Several preclinical data support a main role of Muller glia, a type of retinal glial cells, in sensing hyperglycemia and, subsequently, acquiring a pro-inflammatory polarization during diabetic retinopathy onset and progression. Recently, we reported that stimulation of rat Muller glia cells (rMC1) with high glucose triggers a very early (< 15 min) and atypical signaling cascade, regulated by a Ca²⁺-calmodulin/proteasome axis, which induces the nuclear translocation of p65-p50 heterodimer, the principal transcription factor of pro-inflammatory NFkB pathway. In the present study, the repertoire of NF-kB pro-inflammatory genes was early monitored after high-glucose stimulation, in rMC1, as compared to cells stimulated with normal glucose or hyper-osmolar mannitol.
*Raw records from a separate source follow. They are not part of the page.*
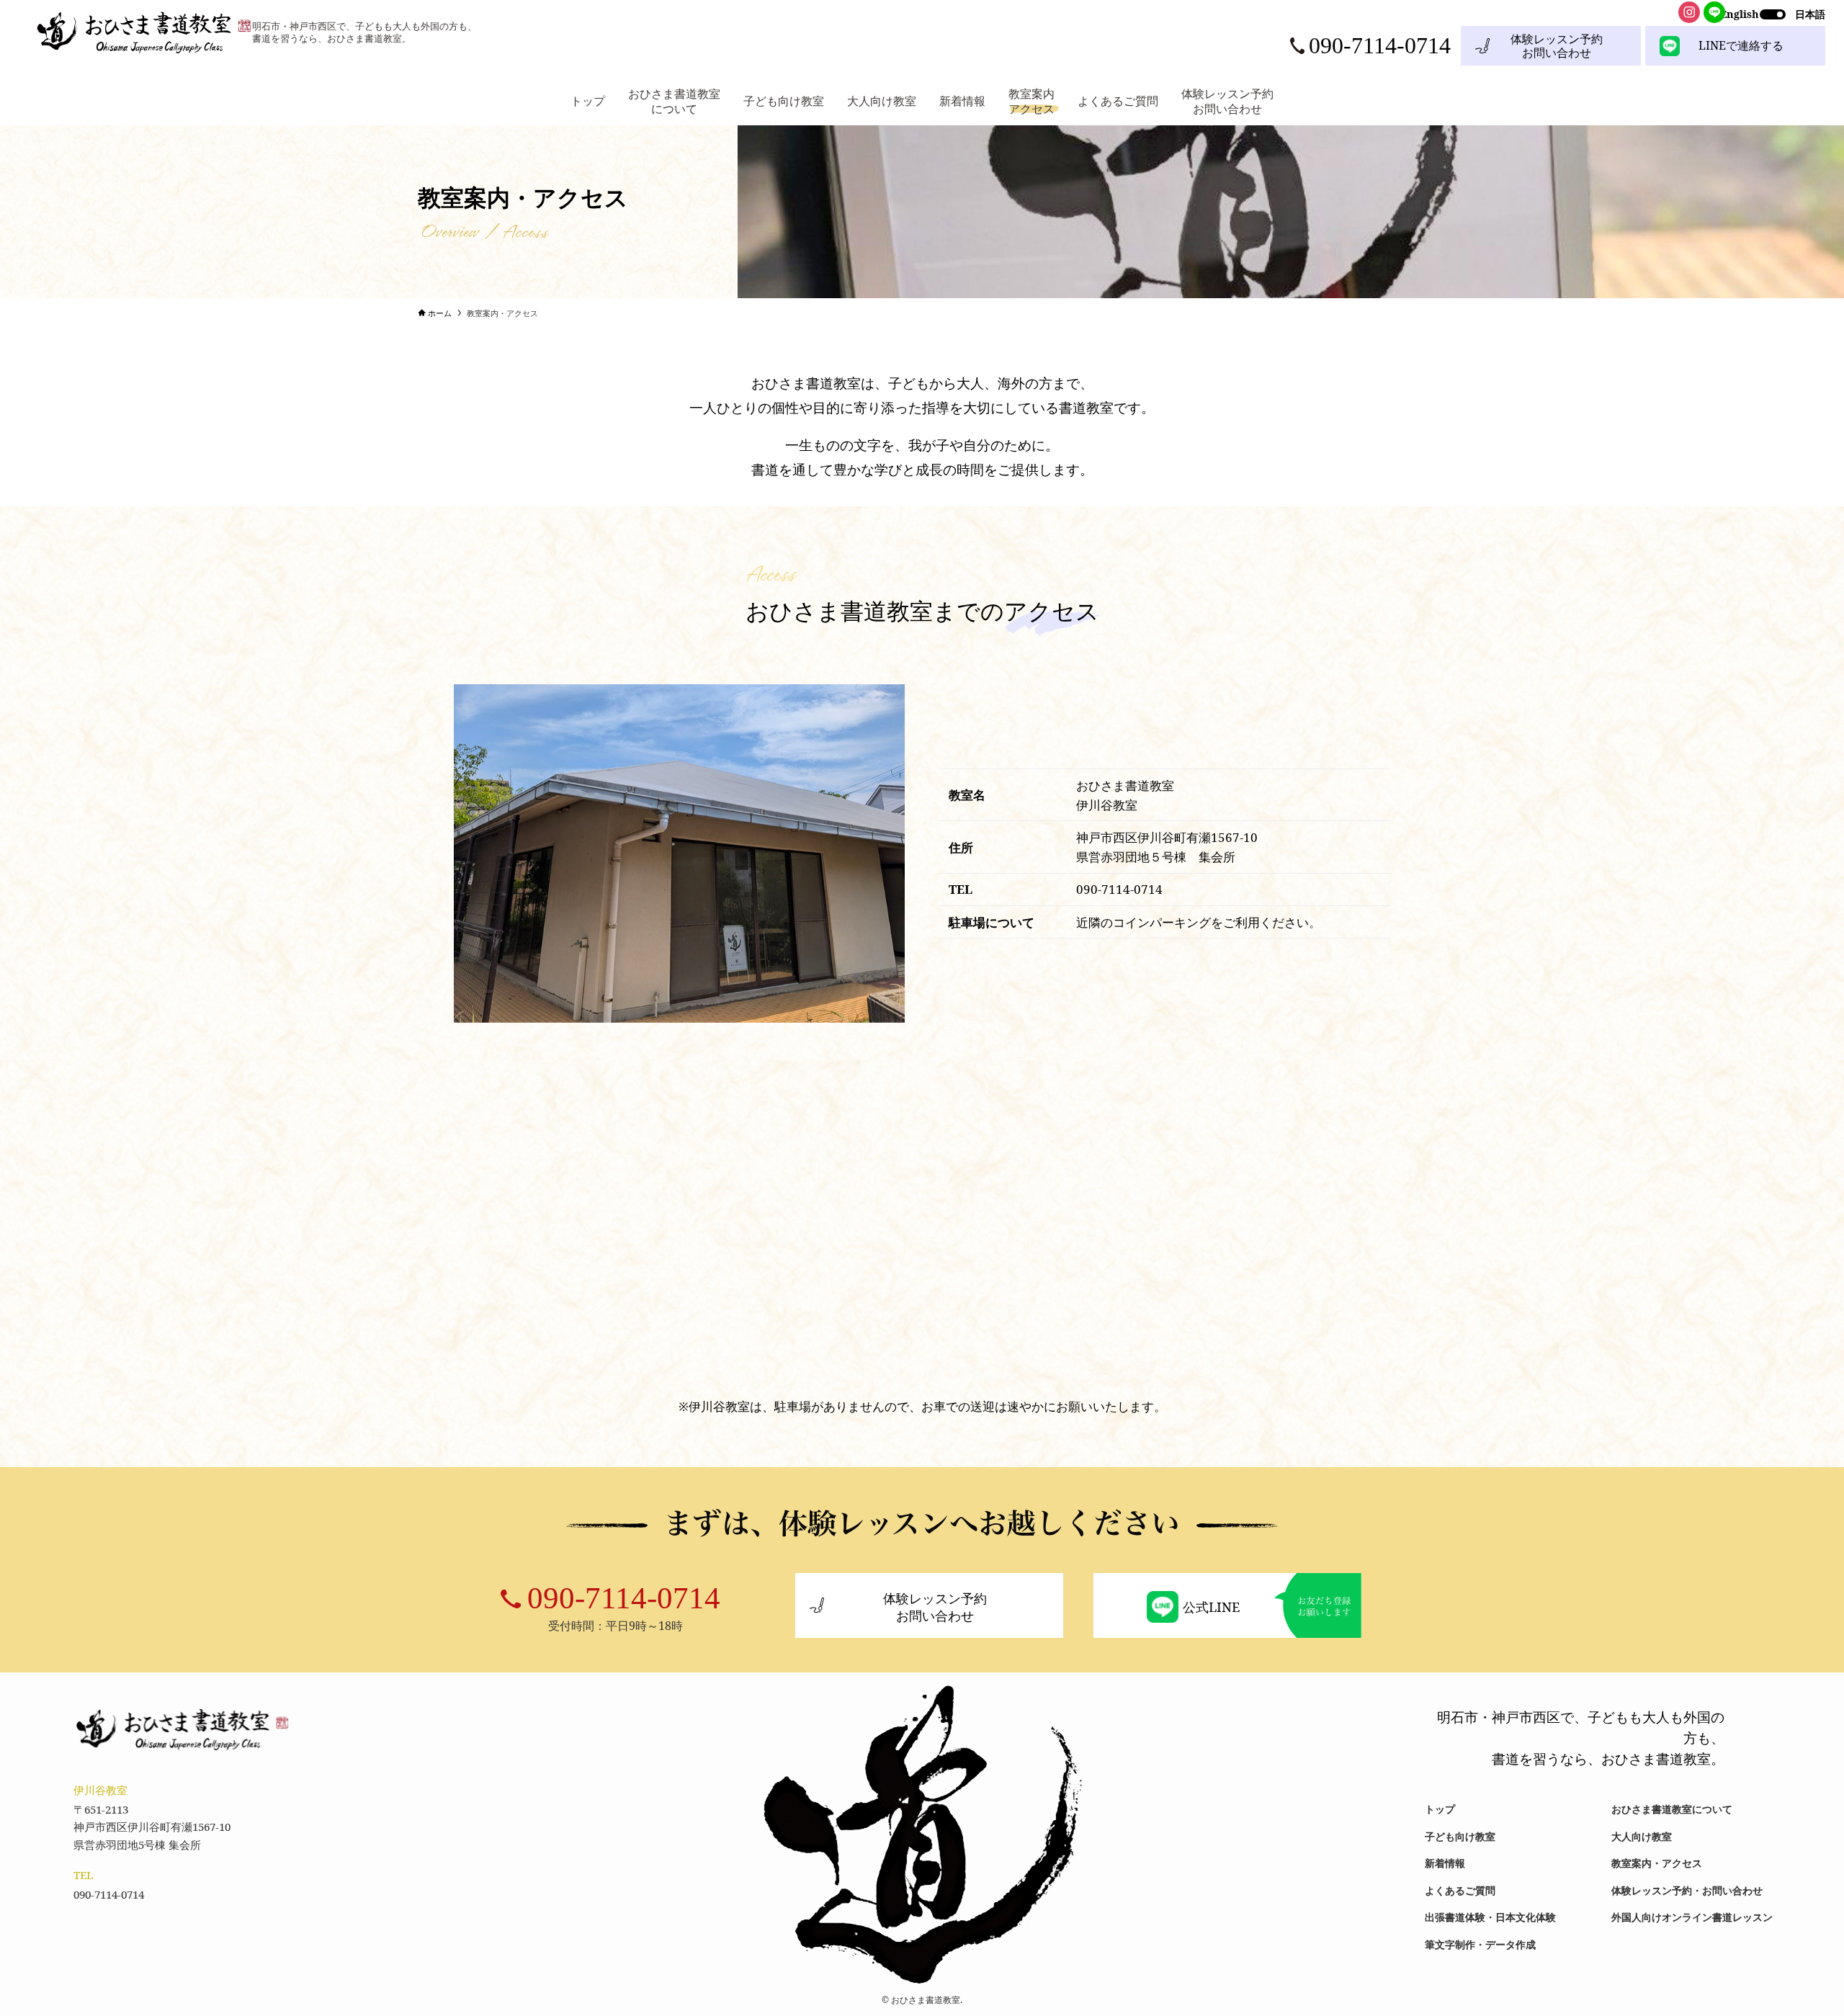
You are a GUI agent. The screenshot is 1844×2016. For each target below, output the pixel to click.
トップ (1440, 1809)
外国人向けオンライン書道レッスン (1692, 1917)
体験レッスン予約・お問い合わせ (1687, 1890)
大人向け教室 (1641, 1836)
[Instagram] (1689, 12)
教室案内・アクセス (1656, 1863)
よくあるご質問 (1460, 1890)
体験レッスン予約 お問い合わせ (1556, 46)
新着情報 (1445, 1863)
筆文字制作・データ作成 (1480, 1944)
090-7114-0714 (623, 1598)
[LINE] (1714, 12)
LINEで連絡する (1740, 45)
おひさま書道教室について (1671, 1809)
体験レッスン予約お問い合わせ (935, 1606)
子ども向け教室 (1460, 1836)
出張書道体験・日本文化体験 (1490, 1917)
The occurrence of an early transcriptional upregulation of most stimulated genes was also verified in rat retina cultures isolated from Sprague-Dawley rats. The overall analysis showed that: (i) high glucose triggers a pro-inflammatory polarization of rMC1 much earlier than previously thought and (ii) this early upregulation recapitulates also in rat retinal culture. Importantly, it has emerged a prominent role played by IL-8 in the early stages of hyperglycemic insult, opening to further studies on its role in primary diabetic retinopathy pathogenesis and envisaging the development of novel potential clinical treatments based on IL-8 blockade.